The extent of agreement between the measurements taken by the two readers was evaluated for each of the five variables, using the intraclass correlation coefficient (ICC) and Cohen’s κ for continuous and categorical variables. Measurements were treated as independent.

Statistical models

To investigate the temporal profile of: (i) vessel wall enhancement, (ii) length of vessel wall enhancement, (iii) circumferential extent of enhancement of the vessel wall, and (iv) stenosis, four series of Bayesian generalised multi-level models were generated and examined. Each outcome was expressed as a function of: (i) the number of days since the initiation of treatment, (ii) patient’s age at start of treatment, and (iii) type of blood vessel affected. The relationship between all outcomes and the first predictor variable was clearly non-linear, and a mechanistic model based on a thorough theoretical understanding of the data generative process was lacking. Therefore, natural splines (with internal knots located at the 25th, 50th, and 75th quantile) were incorporated for this predictor. All up to second-order interactions between the different predictor variables were considered, on the precondition that they did not introduce any rank deficiencies in the model matrix. Only interaction terms that led to a more strongly supported model, given the data at hand, were retained and reported below. To account for the multi-level structure of the data, location ID was included as a varying intercept within Patient ID, which in turn was nested within Hospital ID.

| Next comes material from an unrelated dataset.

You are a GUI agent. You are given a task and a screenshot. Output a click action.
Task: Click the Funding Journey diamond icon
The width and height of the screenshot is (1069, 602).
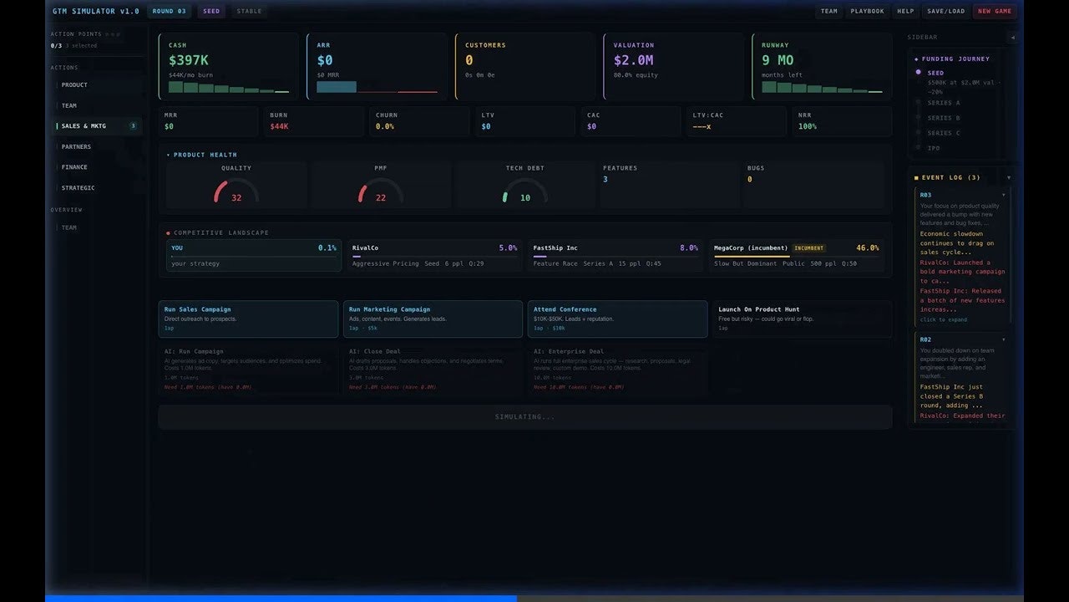915,59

Model parameters were estimated by running four independent Markov chains, employing the Hamiltonian Monte Carlo algorithm with NO-U-Turn Sampler, for 8000 iterations each. The first 4000 iterations were used to warm up the algorithm and the last 4000 to sample the joint posterior distribution. Weakly regularising priors were specified to restrict the sampled parameter space, defining normal distributions for fixed intercepts (μ = 0, σ = 10) and effects (μ = 0, σ = 5), while setting Cauchy distributions (x0 = 0, γ = 2) for variance components. Chain mixing, stationarity, and convergence were assessed by visually inspecting trace plots and by insisting on R-hat values of 1.00. This required an increase of the resolution of the sampler by setting the “adapt_delta” argument to 0.999, and allowing a maximal tree depth of 18. Effective sample size of all parameter estimates was > 2500.

To facilitate model convergence and interpretation, all continuous predictor variables were transformed to z-scores prior to estimation. Nested models were compared using approximate Leave-One-Out (LOO) cross-validation to identify the most supported model given the data at hand, on the basis of their respective Expected Log pointwise Posterior Density (ELPD LOO; higher values are indicative of more support). Where required, outcome variables were transformed to ensure that all observations fell within the range of possible values given the most appropriate model distribution.

Results

The search yielded nine cases of PACNS from the Bern University Hospital and 14 from the St. Gallen Cantonal Hospital database giving a total of 23 patients with a total of 221 MRI examinations.

The following 3-T scanners were used: Siemens Magnetom Skyra, Skyra fit, Verio, Vida, Prisma fit and Trio. The following 1.5-T scanners were used: Siemens Magnemtom Area, Avanto, Avanto fit, Symphony and Philipps Intera. Vessel wall imaging was performed on 3-T scanners only.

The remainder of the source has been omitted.